I’ve caught up on the latest installment of the Bond franchise – Skyfall.

Short verdict: If you love formulaic Bond movies, this one’s not for you. If you are sick of orange-teal color grading, skip it as well. Skyfall fits well into our times, where it’s enough for a blockbuster action movie to be filmed well so it can get tagged as “gritty” by the marketing department. It has references to the Bond franchise here and there but overall the plot is ludicrous and far from original (chase across the roofs of Istanbul like in The International and Taken 2? Check.). But at least the movie really is well-made in terms of cinematography and stunts.

skyfall grading

orange/teal right down to the interior design and user interfaces

The movie has a particularly nice last act. No far-fetched showdown on a space station or a sinking building in Venice (although some might say that this is what made Bond movies Bond movies). It was slow-paced, it had nice cinematography and a refreshing lack of in-your-face CGI and gadgets.

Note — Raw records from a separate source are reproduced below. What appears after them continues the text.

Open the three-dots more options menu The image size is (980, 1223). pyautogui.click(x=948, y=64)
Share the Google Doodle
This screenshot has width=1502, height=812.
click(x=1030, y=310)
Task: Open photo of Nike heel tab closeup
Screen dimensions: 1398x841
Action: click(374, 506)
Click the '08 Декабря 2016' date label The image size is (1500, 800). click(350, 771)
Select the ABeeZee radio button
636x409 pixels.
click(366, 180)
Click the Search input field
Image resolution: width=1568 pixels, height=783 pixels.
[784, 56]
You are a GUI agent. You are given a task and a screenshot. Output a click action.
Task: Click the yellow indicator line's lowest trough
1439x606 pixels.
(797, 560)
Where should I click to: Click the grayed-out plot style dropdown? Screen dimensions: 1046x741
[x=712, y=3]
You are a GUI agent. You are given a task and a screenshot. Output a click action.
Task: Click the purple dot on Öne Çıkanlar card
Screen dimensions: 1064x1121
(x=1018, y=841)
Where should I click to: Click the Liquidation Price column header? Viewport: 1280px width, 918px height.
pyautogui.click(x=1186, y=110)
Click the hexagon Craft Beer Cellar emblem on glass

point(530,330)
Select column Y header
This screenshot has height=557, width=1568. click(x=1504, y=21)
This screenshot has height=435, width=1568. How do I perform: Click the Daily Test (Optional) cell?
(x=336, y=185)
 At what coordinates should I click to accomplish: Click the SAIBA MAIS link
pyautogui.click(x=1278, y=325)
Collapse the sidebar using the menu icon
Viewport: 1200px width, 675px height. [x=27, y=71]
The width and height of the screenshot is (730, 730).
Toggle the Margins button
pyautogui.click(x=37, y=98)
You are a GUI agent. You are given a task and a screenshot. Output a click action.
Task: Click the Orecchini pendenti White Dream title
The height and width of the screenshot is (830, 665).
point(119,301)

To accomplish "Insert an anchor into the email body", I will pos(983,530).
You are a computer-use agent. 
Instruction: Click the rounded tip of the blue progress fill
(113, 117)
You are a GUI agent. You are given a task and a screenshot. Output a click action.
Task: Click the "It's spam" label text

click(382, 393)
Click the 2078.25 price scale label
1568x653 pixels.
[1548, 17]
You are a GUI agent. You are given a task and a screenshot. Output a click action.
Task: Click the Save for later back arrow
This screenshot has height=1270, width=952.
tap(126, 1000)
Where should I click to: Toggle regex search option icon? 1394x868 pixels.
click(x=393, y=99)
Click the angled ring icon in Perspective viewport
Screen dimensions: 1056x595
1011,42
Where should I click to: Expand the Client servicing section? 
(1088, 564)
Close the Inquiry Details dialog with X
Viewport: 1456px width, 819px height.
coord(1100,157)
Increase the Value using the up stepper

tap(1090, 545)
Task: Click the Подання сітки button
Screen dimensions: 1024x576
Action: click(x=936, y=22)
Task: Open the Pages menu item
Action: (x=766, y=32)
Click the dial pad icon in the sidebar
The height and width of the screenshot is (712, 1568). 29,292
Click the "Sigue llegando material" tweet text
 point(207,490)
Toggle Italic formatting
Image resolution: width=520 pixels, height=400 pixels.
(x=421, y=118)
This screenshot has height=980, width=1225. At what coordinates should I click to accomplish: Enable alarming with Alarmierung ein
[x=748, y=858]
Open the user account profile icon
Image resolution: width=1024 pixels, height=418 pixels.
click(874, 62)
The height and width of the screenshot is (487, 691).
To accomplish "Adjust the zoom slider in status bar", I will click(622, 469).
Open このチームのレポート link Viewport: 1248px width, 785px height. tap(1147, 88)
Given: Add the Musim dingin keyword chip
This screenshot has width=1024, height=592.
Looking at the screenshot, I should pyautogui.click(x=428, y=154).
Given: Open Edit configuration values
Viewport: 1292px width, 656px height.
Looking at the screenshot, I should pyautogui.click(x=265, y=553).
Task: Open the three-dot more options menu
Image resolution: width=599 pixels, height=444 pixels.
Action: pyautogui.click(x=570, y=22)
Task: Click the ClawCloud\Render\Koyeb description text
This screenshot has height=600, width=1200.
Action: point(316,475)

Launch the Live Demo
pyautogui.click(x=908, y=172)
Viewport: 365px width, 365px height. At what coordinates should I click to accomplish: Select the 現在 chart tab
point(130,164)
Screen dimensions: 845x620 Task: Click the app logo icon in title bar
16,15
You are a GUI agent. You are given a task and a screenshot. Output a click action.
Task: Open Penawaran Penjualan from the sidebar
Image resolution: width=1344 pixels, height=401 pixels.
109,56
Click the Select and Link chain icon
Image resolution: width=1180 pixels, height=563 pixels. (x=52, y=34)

On the other hand, most of the movie belongs into the fantasy genre. It starts right off with Bond surviving a 100 meter fall from a bridge and goes on with the numerous depictions of 90’s style computer hacking. You know, giant screens with lots of motion graphics and random numbers on it, technobabble and computers popping up animated “ha ha you’ve been hacked” messages. Computers are used as a lazy plot device that can do anything whenever the scriptwriters require it to. In other words: it’s magic, which makes me think of Skyfall as a high tech Harry Potter movie.

Oh no! An encryption algorithm that only 6 people in the world know about! Let’s just look for the letters that are not hex numbers and we’ve got the key.

6/10 (the “at least it wasn’t THAT bad” level)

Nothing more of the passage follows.